The range to repeat runs from the line with "Where should I click to: Tap" to the last line below, both ends included; give it exactly and without pictures.

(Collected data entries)
━━━

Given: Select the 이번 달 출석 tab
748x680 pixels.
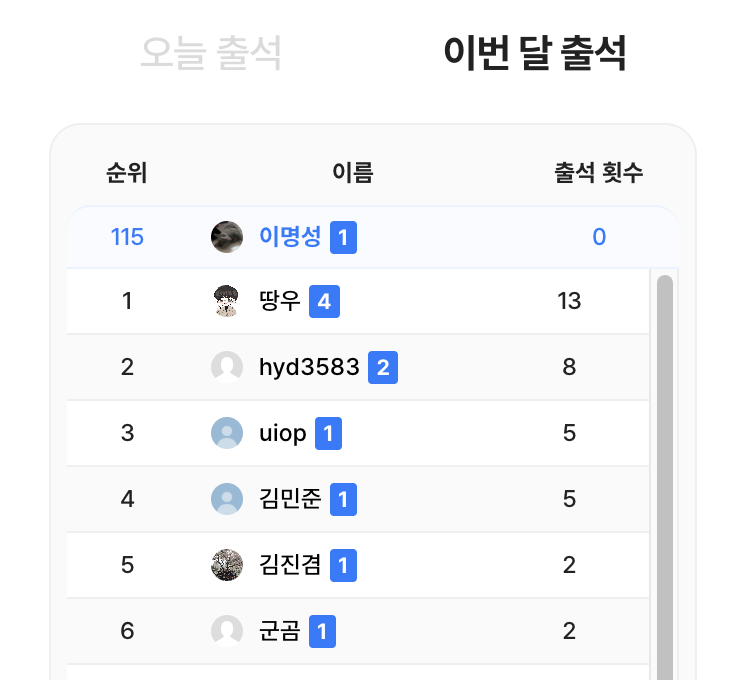Looking at the screenshot, I should (x=535, y=53).

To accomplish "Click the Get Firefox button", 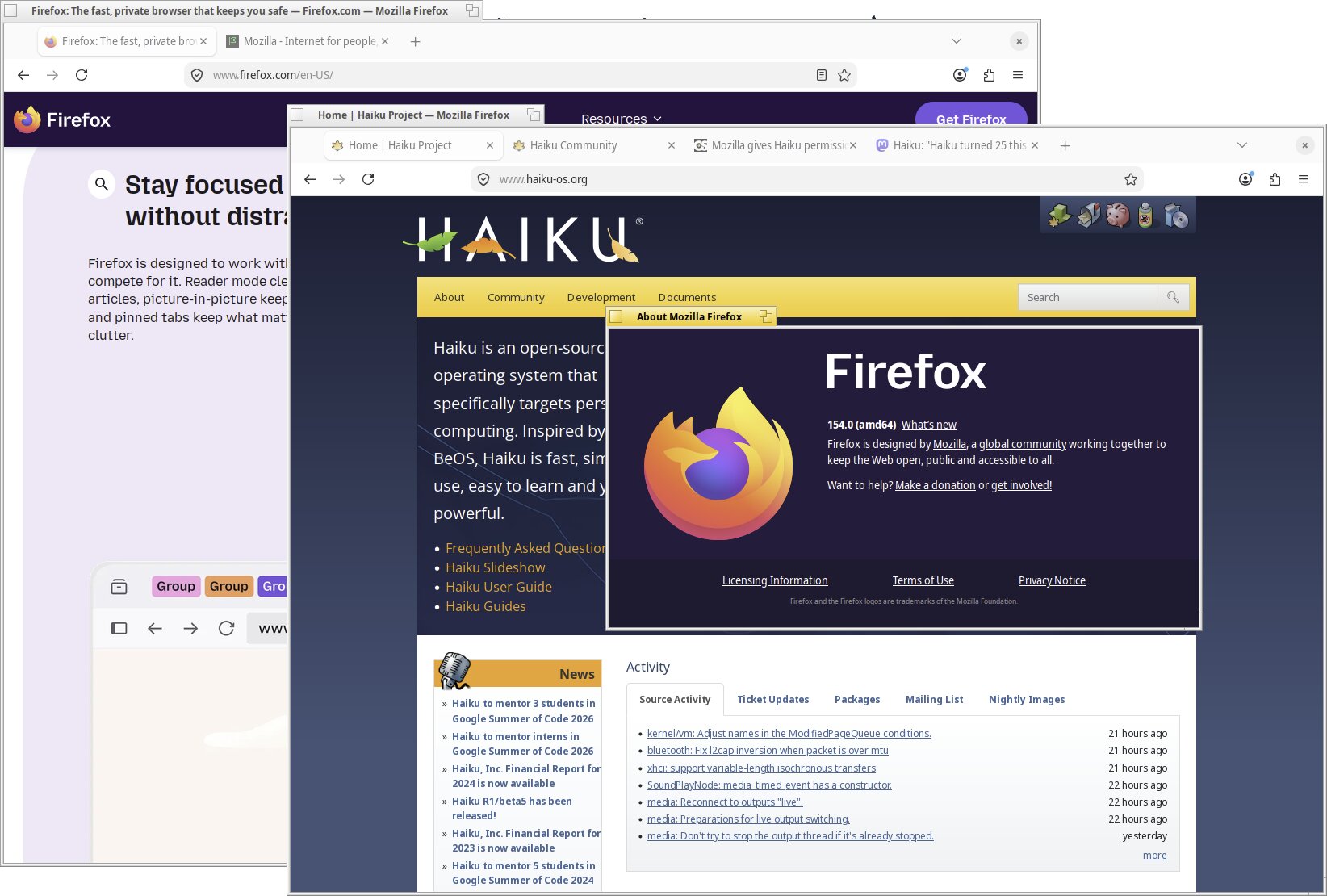I will pos(971,116).
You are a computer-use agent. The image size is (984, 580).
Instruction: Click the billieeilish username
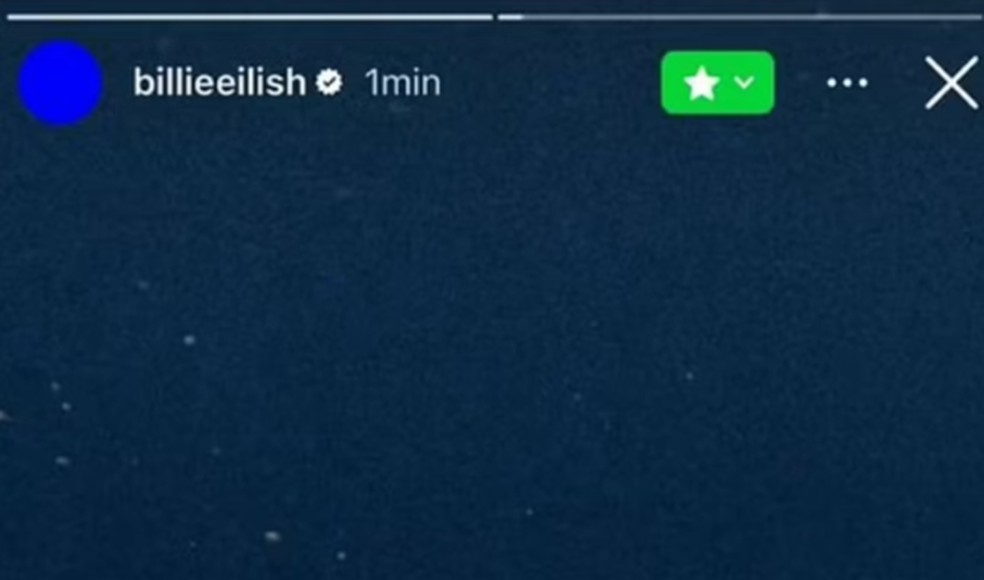[220, 82]
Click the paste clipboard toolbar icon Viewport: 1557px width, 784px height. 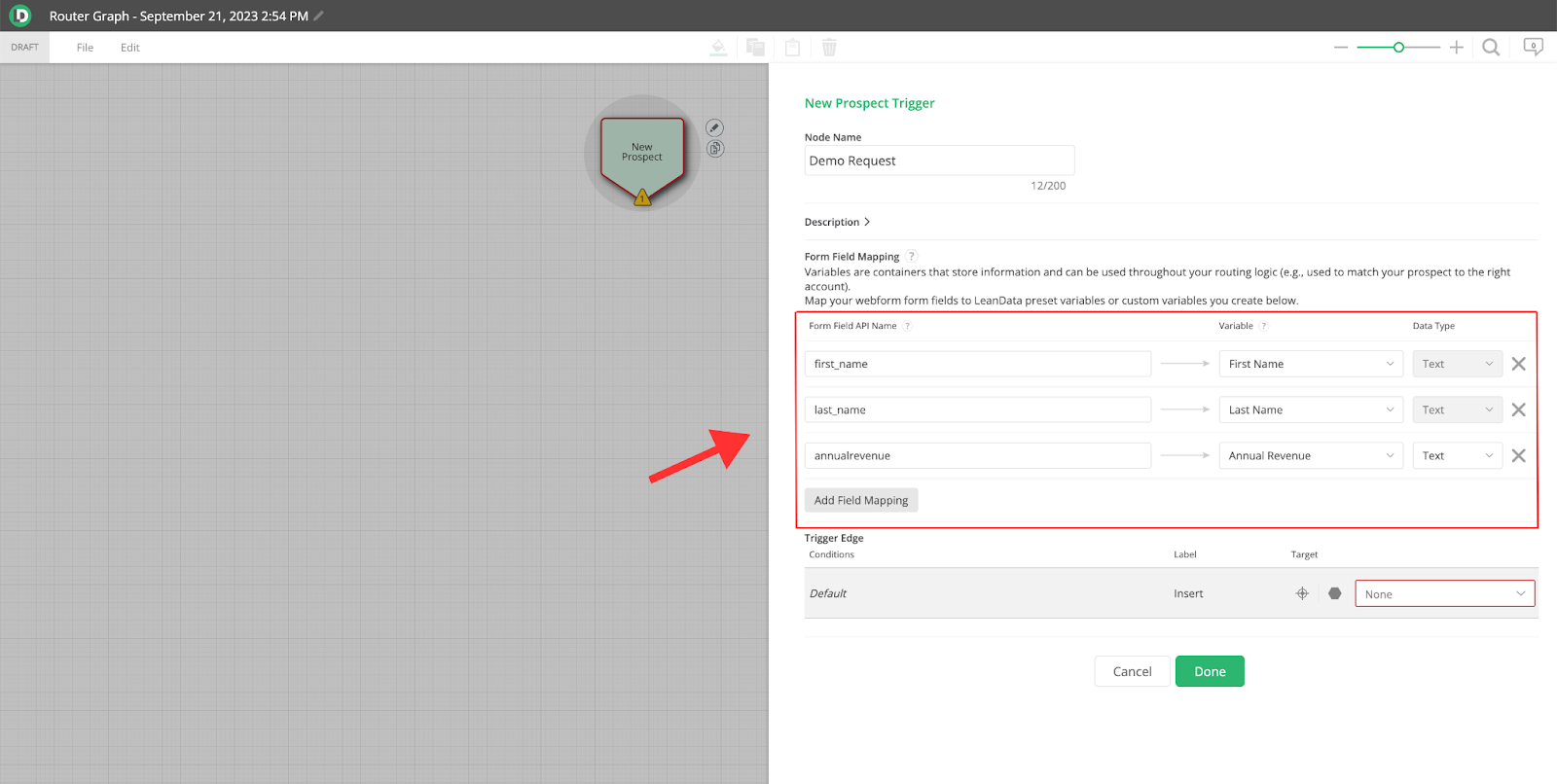[x=792, y=48]
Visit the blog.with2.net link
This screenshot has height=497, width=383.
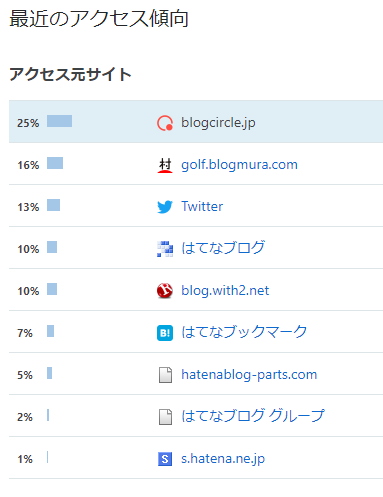(x=225, y=291)
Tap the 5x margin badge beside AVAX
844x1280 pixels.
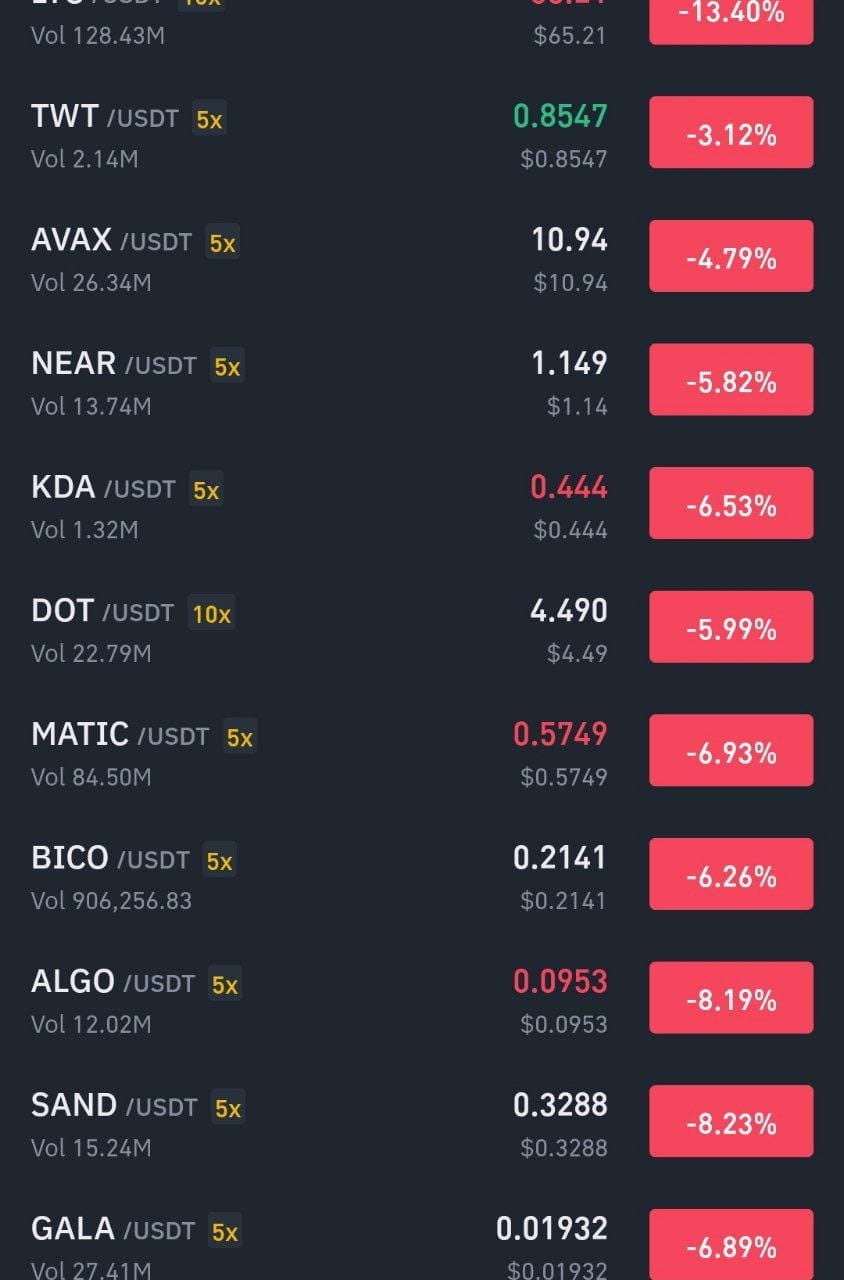click(x=222, y=243)
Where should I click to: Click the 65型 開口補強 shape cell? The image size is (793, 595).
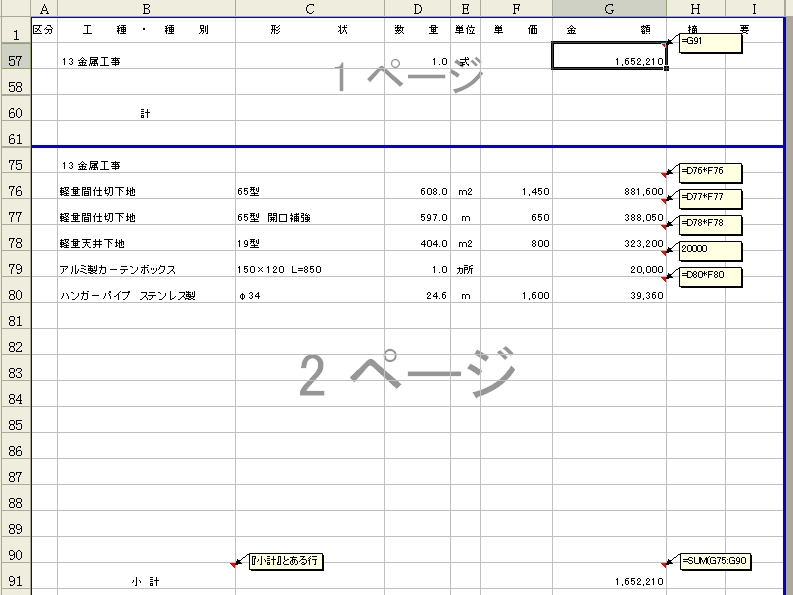[309, 217]
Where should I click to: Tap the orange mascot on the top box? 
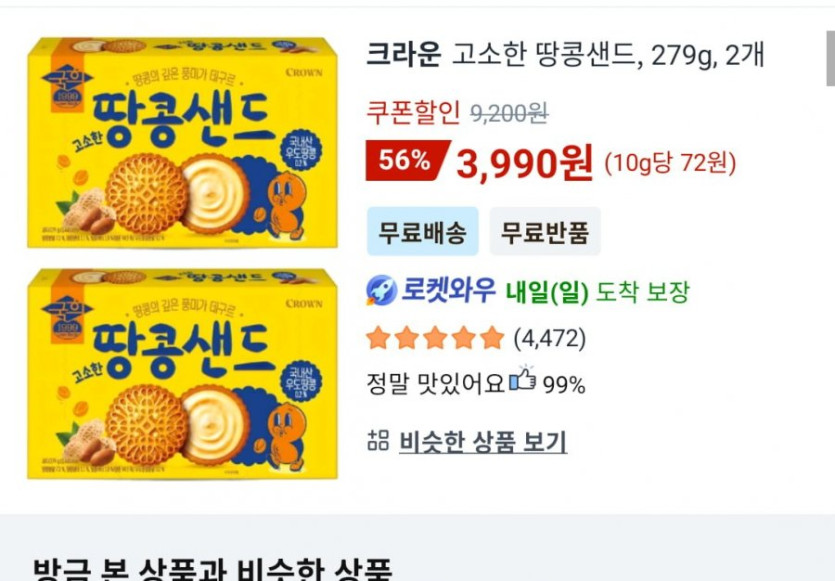(288, 198)
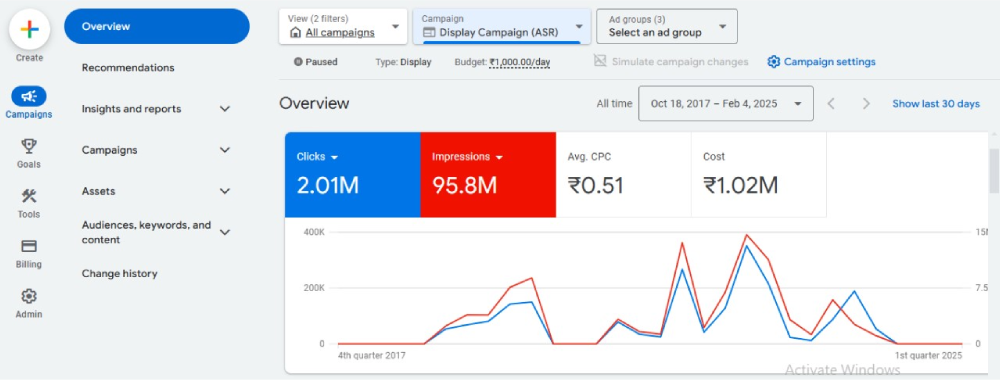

━━━

-- EXPECTED ANSWER --
Where should I click to: Tap the orange mascot on the top box? 
(288, 198)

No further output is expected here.